Exercise aim — In the text on Dickinson's uninflected verbs, what would "Till all the scene was gone" or "is gone" correspond to?

#### Selected text ####

Dickinson also uses uninflected verbs to emphasize incompletion, to insist on the absence of unrealized results, though the processes that may generate them are underway. Consider the two conditional statements in the following, the first a past tense indicative and the second uninflected:
’Twas warm – at first – like Us –
Until there crept opon
A Chill – like frost opon a Glass –
Till all the scene – be gone. (F614, ll. 1–4)
“Till all the scene was gone” or “is gone” would correspond to the total frosting-over of the glass, whereas “Till all the scene be gone” leaves it unfinished, the creeping still underway. The rest of the poem records the minute progression of the chill. In a series of indicatives, it suggests a body terribly active in the proliferating processes of its own dying.

#### Record set ####

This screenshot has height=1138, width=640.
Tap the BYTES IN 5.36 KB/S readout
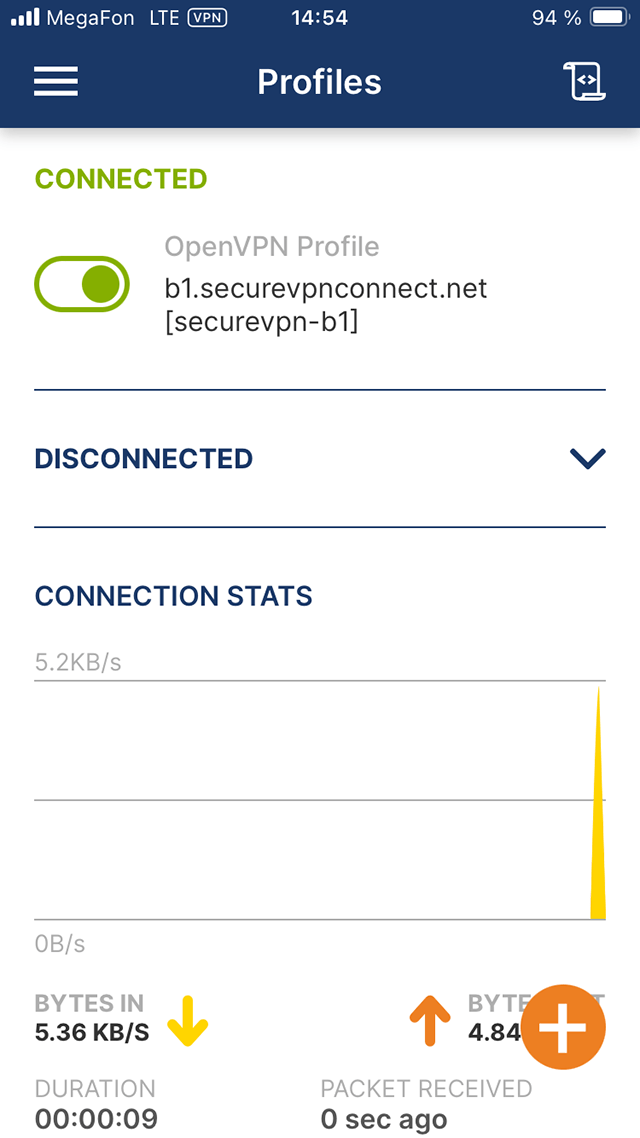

####
#### Record set ####

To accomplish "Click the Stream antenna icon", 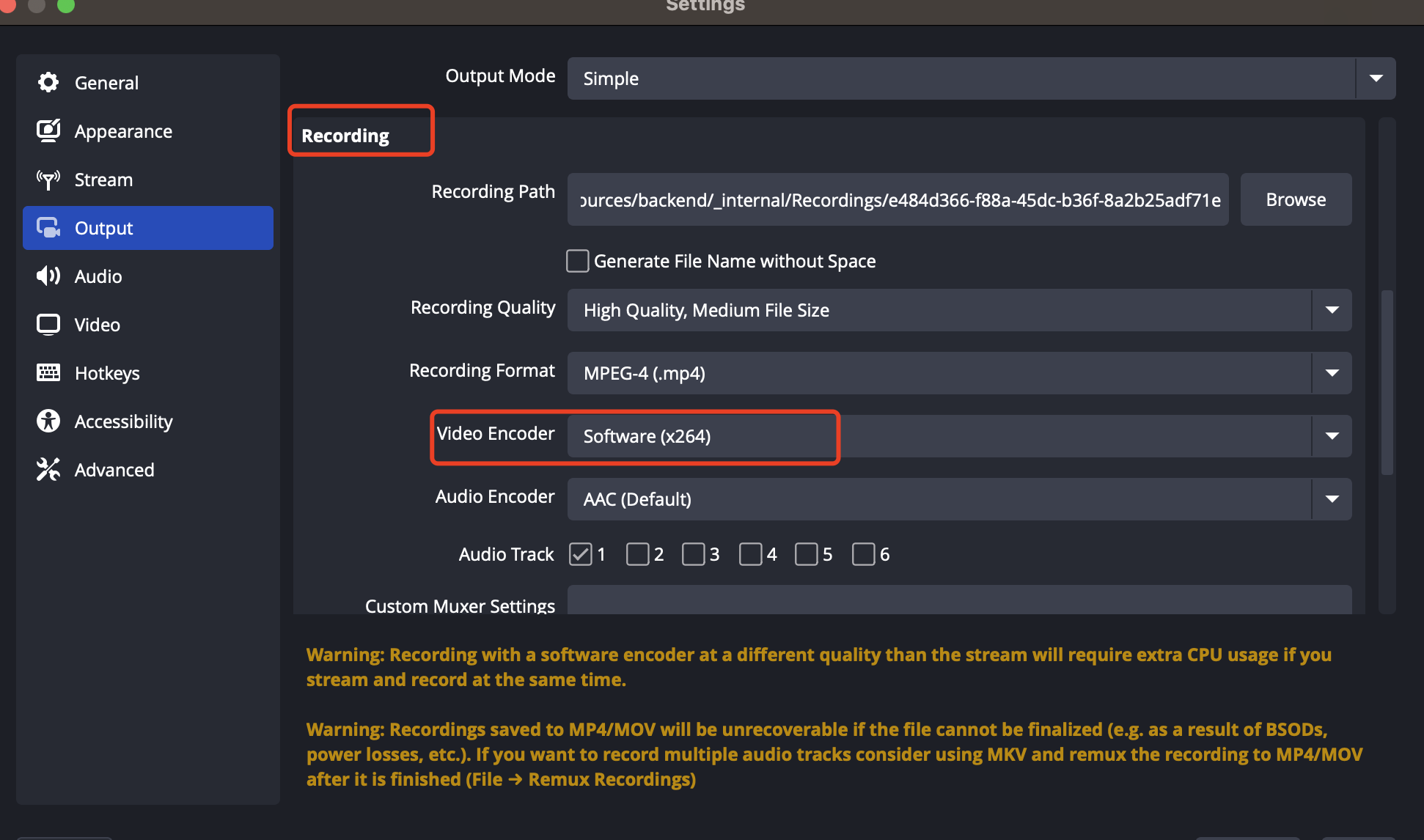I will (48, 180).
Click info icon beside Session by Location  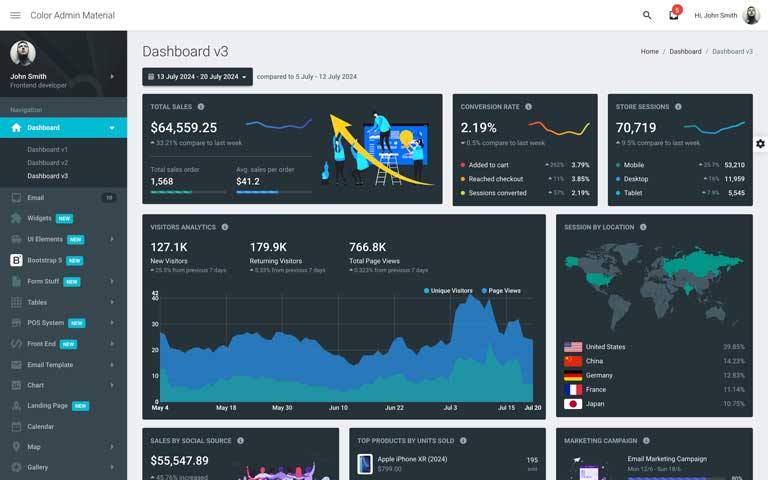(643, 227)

####

Exercise output — The total frosting-over of the glass.